A review by carriedoodledoo
Daddy Long-Legs by Jean Webster

3.0

I am conflicted in many ways about this delightful little novel.

On the one hand, who does not like the trope of "and the secret benefactor was her friend the WHOLE TIME"? It's just Belle, sitting with the sheep at the fountain, singing about "here's where she meets Prince Charming, but she won't discover that it's him 'til chapter three". We all love the "he falls in love with her despite himself, it's a secret shh".

On the other hand, the imbalance of power and age is so obvious and a tad icky, even as a kid I picked up on that. Sure, as I get older the difference isn't so bad. Jervis Pendleton is mid-thirties, young and handsome and wealthy, and Judy is 18-21 throughout the novel. She doesn't come to his attention until she is 18 and an essay of hers is read during a trustee meeting. He wants nothing to do with her personally, until her letters charm him out of the trees. He doesn't try to romantically entangle her until she starts getting some measure of independence. He doesn't reveal himself until disguise reaches the foolish stage. But her writing to "Daddy" while this sophisticated man of the world starts manipulating family and friends to keep her in his sphere is on the knife's edge of "aww romantic" and "eww creepy".

In another source of conflict, while Jean Webster's writing is uniformly charming, she goes out of her way to make every single Christian out of touch or intellectually backward.
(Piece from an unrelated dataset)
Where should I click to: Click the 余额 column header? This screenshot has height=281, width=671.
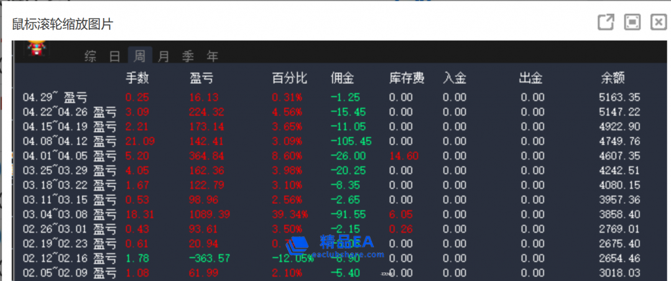613,78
Clergy are elitist and stodgy, and even the sweet kind people who go to church must be forgiven for their regrettable religious leanings. Oh no, anything good is in spite of Christianity, not possibly because of.

I find it very interesting how the 1950s movie sidestepped all the religious and social issues addressed by the young Judy and instead doubled down on the age gap--poor Leslie Caron is dancing around with a positively antediluvian Fred Astaire. The poor guy was reeling from his own wife dying just previously. All in all, I really enjoyed the musical but the casting of Jervis Pendleton makes me cringe, Fred's perennially boyish charm notwithstanding. When it gets to a certain point, it's just not what I want to see. Gene Kelly for Leslie in "American in Paris" was old enough.